## EXERCISE DETAILS
Look through the listing below for the line containing "This screenshot has height=578, width=1225.". Copy it and each line after it up to and including the line containing "the صلاحيات permissions", exactly, leaving out pictures.
── DATA FOR ANALYSIS
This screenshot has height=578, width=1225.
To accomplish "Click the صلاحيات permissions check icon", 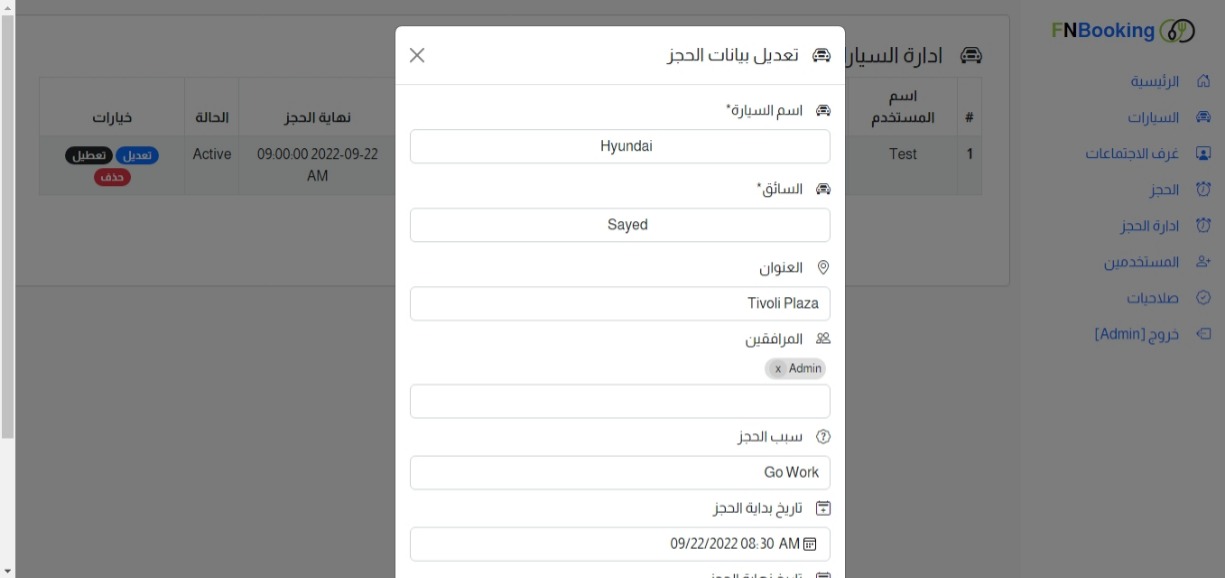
────
── DATA FOR ANALYSIS
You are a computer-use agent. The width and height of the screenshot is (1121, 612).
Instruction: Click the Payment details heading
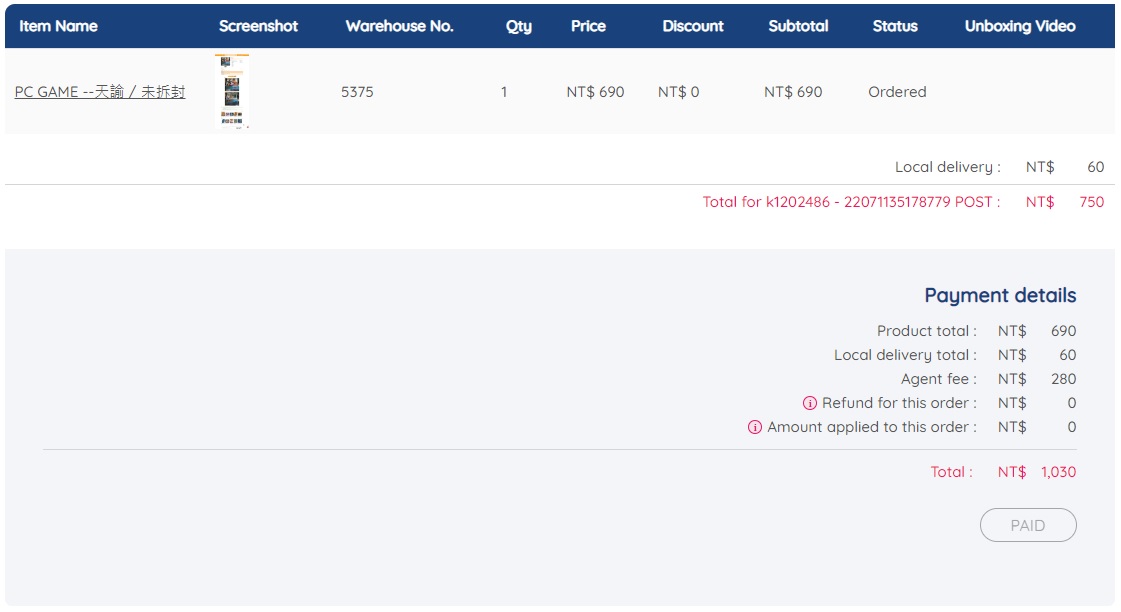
────
── DATA FOR ANALYSIS
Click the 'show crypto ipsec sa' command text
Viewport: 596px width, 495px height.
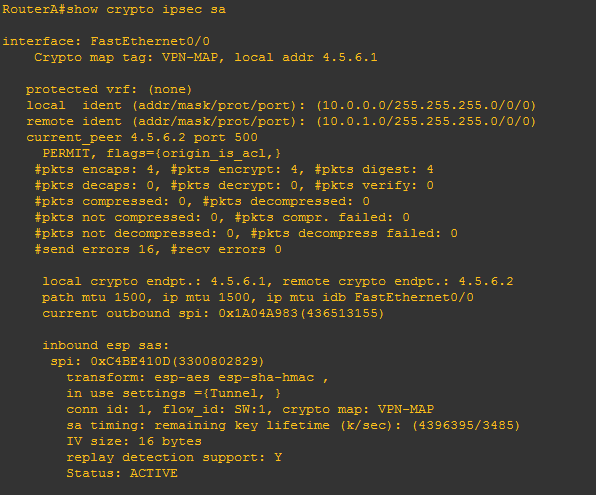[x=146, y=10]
────
## TASK SOLUTION
This screenshot has height=578, width=1225.
To accomplish "Click the صلاحيات permissions check icon", 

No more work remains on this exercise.